Isn't this just like our God - at a time when He could have reacted to my anger and fierce words of accusation by withdrawing His hand to help, He made His presence known to me because He knew that I was saying these things in the weakness of my flesh. God began to reveal His leading and guiding me, even when I seemed to be completely lost. It was at this point that I had to lay down my life - lay down the weight of being a single mom - lay down the weight of all the cares, worries and problems, and give them all to Him. I had to give Him my children and my husband and all my earthly goods. I gave up all my control - all my rights. I repented to God for making these things priority over Him. I knew that if I never saw or had any of them ever again, it would not be the end of the world and that God would get me through. I had come to the place where my life was not my own any more. My choice was made! I spent the next three weeks alone - waiting on God, learning from His Word, listening for His voice and following it. Even obeying in the little impressions that didn't make sense.
This was the time of refining for me. This was the time of realizing that if I couldn't trust God, then I wouldn't serve Him any longer. But if I were going to serve Him - I was going to trust Him 100%! The Lord also brought me great refreshing and healed me, spirit, soul and body. He truly did change and renew my strength! It wasn't especially easy - the worries, fears and doubts attacked me. But I had taken shelter under the shadow of His wing and now it was His place to protect me, to lead me and to guide me.

Data:
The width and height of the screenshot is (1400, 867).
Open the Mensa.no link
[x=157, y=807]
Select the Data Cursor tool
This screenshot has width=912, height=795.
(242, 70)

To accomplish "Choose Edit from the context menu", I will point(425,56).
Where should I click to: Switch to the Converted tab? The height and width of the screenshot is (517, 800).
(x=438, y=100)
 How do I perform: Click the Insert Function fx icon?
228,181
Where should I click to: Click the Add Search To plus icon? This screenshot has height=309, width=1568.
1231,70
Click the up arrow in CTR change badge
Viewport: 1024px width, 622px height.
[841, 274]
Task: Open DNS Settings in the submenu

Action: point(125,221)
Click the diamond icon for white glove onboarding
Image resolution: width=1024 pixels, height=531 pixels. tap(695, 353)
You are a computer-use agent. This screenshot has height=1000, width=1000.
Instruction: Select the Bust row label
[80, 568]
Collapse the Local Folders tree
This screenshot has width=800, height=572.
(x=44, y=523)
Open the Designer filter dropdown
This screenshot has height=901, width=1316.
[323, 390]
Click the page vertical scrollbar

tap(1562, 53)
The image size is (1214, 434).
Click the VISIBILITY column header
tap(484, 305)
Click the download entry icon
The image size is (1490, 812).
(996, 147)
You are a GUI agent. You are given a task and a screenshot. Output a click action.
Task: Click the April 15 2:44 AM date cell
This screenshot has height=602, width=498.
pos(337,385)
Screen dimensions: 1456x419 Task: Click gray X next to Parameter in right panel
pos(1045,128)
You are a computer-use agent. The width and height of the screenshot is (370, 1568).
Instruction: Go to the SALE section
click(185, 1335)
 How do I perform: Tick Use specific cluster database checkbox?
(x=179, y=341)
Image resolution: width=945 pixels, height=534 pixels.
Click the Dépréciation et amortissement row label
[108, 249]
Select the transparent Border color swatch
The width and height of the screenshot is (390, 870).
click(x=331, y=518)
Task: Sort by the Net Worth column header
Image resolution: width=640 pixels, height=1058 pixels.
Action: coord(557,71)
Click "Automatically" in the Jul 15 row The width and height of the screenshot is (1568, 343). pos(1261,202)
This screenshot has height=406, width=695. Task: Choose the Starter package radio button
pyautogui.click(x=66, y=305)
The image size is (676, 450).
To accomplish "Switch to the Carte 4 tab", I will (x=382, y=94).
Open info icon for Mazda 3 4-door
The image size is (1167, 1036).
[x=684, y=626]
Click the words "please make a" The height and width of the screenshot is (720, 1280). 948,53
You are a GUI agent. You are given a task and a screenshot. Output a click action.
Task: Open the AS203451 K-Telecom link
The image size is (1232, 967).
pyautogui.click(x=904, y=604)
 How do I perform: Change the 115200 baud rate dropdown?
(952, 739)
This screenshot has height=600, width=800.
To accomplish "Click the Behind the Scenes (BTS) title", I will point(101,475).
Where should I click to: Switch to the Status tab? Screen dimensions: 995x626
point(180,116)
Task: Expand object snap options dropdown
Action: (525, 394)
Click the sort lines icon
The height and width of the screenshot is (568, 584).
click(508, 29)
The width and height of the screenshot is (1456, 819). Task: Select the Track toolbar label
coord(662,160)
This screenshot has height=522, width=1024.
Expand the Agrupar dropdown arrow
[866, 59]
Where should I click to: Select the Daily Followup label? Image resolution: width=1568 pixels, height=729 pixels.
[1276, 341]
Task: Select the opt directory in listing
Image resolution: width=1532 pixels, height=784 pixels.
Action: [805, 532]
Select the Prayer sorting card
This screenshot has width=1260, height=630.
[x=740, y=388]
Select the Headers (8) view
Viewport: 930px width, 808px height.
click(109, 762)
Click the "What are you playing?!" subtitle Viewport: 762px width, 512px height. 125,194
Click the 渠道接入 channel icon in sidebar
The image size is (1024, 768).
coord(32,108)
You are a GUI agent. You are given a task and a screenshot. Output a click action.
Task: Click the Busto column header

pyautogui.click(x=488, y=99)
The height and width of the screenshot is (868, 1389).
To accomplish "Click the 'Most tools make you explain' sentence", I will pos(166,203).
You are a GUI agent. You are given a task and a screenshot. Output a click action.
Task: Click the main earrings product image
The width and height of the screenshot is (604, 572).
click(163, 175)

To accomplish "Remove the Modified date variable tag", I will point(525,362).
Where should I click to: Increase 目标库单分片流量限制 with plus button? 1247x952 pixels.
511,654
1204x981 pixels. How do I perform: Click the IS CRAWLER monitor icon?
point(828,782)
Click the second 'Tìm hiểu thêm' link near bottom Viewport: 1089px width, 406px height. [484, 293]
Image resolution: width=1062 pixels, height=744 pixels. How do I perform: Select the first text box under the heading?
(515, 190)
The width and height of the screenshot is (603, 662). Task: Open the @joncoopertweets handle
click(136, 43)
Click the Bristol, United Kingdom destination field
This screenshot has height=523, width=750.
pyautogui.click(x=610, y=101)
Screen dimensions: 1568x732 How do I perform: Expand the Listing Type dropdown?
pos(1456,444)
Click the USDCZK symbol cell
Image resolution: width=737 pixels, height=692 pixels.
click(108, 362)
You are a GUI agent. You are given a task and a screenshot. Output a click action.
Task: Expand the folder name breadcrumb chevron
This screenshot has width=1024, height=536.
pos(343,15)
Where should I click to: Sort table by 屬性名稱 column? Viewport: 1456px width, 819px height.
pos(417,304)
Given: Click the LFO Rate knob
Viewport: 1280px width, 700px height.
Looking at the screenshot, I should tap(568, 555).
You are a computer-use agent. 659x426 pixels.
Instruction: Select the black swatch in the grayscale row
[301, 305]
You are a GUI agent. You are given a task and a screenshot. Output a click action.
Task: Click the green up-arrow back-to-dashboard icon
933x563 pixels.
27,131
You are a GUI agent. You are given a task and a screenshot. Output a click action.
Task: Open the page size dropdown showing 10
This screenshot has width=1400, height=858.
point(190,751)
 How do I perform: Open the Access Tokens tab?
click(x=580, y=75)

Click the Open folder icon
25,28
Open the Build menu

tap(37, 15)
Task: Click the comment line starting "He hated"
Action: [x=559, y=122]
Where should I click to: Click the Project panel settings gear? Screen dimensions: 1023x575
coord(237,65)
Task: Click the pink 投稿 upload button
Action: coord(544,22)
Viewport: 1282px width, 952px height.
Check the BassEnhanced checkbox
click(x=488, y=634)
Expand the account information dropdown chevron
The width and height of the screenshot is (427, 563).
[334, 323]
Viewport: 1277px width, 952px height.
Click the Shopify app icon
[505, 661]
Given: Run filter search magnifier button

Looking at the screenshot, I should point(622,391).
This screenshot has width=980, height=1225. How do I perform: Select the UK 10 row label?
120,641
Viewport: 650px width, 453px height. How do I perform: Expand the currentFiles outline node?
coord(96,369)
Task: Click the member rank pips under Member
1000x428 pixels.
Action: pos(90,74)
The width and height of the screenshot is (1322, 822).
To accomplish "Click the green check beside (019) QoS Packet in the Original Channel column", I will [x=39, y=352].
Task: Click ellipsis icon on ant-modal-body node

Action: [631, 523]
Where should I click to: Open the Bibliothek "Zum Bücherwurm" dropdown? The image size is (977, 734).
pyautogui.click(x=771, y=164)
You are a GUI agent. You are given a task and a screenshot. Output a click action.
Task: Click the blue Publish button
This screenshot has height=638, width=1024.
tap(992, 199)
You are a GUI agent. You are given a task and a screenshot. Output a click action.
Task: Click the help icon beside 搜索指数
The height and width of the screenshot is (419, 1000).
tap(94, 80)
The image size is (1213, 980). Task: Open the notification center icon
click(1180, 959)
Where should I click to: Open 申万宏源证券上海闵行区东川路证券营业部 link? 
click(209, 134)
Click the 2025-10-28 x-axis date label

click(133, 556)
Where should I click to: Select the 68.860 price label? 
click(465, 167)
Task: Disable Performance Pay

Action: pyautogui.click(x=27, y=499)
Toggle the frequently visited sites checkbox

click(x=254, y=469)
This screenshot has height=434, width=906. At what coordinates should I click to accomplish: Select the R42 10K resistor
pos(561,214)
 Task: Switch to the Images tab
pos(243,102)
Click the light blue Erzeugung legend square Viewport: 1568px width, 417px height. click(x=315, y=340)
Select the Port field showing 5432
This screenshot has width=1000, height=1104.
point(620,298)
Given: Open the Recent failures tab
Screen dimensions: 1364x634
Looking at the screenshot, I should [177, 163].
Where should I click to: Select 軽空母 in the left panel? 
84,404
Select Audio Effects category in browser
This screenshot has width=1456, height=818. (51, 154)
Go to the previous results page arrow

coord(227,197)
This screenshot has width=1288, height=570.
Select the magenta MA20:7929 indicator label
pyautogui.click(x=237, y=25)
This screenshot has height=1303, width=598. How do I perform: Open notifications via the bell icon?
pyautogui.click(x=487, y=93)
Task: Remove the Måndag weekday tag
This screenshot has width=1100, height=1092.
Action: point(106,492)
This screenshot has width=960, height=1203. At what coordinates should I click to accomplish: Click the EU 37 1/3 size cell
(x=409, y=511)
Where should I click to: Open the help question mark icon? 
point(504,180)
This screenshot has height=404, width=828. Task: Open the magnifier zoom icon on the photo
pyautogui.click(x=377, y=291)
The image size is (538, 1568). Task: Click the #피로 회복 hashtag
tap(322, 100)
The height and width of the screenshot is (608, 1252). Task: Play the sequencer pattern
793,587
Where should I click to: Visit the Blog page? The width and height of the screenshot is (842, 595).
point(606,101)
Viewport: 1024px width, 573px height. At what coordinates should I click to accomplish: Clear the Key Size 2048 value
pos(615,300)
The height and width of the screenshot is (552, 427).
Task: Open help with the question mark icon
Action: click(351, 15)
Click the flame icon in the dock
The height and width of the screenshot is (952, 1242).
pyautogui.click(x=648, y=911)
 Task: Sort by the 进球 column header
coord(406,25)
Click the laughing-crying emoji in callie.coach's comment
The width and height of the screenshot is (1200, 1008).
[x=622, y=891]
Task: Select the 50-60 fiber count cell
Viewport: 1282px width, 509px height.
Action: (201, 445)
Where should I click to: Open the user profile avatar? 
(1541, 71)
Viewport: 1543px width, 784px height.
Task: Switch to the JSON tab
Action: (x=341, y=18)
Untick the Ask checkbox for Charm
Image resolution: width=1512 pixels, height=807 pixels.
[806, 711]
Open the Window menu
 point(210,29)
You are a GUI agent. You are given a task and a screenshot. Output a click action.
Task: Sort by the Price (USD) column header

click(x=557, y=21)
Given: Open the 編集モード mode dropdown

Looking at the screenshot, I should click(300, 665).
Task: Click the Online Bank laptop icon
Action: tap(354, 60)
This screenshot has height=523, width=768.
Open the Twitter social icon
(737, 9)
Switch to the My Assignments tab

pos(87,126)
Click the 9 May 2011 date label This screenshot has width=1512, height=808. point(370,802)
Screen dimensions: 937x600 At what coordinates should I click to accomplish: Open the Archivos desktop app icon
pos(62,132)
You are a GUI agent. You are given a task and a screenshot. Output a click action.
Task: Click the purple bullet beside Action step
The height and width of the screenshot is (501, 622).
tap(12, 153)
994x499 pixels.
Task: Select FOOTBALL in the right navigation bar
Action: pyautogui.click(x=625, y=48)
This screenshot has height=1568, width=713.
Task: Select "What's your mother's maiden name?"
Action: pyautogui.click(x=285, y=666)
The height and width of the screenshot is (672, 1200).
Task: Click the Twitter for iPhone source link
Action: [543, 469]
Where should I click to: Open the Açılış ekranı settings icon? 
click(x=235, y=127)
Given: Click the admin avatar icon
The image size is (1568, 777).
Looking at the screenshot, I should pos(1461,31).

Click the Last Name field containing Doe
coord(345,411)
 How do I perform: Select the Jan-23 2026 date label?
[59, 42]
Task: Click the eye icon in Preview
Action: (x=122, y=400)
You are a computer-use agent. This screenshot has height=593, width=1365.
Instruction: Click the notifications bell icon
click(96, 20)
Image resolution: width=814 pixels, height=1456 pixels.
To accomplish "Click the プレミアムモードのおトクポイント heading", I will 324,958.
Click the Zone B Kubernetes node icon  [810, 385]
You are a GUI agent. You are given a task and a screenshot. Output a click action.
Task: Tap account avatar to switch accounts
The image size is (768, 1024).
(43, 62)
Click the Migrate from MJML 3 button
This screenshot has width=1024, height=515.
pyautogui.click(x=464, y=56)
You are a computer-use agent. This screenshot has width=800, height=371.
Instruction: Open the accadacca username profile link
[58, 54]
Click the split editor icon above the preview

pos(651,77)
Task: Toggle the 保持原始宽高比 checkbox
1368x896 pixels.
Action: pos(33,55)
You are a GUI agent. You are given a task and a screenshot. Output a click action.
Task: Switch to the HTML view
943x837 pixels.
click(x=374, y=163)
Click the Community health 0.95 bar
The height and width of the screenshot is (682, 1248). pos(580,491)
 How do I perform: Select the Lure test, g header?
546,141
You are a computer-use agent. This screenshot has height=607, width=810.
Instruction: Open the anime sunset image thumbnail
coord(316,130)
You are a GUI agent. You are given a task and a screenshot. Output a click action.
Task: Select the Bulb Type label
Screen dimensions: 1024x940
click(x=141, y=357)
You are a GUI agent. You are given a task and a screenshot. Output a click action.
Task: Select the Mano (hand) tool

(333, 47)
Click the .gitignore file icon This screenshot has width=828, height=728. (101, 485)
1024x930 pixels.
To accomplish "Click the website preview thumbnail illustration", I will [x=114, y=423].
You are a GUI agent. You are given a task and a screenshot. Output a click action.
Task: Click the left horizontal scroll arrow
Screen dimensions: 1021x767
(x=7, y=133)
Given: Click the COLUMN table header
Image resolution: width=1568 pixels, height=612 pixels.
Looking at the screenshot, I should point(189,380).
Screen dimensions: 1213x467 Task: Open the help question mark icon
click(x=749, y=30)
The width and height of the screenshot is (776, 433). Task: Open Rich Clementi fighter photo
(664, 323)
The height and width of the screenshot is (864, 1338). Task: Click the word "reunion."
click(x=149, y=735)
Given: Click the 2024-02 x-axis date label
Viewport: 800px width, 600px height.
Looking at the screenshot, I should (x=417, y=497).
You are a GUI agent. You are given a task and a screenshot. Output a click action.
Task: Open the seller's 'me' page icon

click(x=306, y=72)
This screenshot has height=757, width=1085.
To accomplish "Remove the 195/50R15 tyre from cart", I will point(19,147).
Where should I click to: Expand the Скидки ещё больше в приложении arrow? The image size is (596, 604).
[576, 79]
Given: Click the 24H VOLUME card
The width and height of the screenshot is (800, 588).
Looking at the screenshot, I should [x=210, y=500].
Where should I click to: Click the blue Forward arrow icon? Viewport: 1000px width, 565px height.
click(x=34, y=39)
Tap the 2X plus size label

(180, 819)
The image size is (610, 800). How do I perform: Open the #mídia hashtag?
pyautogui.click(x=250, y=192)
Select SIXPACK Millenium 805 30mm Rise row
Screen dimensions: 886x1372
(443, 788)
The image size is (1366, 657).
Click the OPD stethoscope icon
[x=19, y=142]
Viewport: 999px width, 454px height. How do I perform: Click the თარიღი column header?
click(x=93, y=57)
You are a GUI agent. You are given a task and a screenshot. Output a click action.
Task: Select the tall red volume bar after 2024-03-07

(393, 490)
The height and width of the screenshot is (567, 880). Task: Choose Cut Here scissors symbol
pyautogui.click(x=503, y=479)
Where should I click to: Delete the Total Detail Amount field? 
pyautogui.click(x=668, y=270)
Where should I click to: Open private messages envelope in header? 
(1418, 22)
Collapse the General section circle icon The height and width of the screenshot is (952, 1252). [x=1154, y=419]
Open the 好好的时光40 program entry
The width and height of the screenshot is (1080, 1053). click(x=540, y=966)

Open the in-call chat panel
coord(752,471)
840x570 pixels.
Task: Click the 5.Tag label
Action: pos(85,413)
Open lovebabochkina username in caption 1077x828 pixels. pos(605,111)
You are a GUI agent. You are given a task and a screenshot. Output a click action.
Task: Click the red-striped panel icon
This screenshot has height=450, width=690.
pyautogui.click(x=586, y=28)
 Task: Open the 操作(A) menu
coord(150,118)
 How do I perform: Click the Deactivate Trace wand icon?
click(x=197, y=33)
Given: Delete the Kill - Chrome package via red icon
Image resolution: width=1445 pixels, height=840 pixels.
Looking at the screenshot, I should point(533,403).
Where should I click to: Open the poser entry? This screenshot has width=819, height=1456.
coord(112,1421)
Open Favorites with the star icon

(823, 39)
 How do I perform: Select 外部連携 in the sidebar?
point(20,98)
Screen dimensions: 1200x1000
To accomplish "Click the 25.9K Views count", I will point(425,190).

About this exercise:
Continue the testimony above about surrendering everything to God, picking up right after its last sentence.

Response for this exercise:
I believe there comes a time when we have to take a stand of faith - when we finalize that decision that God is who He says He is - that He will do everything that He says He will do and that we are everything that He says we are. Until we reach this point we are always going to waiver in our beliefs of God. Trust in God cannot be unsettled or wavering, for if it is, then Satan always will have an easy target to attack our faith. I encourage you to ask the Lord to search your heart and reveal any area where you might be holding back something or someone that is dear to you. Our trust in God must be willing to have no limits. There are reasons that we will never know, for all the things God does. That is what trusting in Him is all about. Having faith means having faith that God will perform what's best for not only you, but all the other's involved in the situation as well. It's in the giving up of everything that God will richly bless you in receiving everything! Every blessing! Every promise! Every provision! We are living in monumental times! We are being prepared for greater works!
"Except the Lord build the house, they labor in vain that build it." Psalm 127:1
Release the building of your house - your future - to the Lord and don't make the mistake of trying to build it yourself or your work will all be in vain. Don't make the same mistakes of your past in the days ahead. Remember to pray this prayer in Colossians that God has given to us. It was written in the New Testament for you! Put your name in there! It's a prayer that you can be sure that God will answer. God WILL fill you with His knowledge and understanding.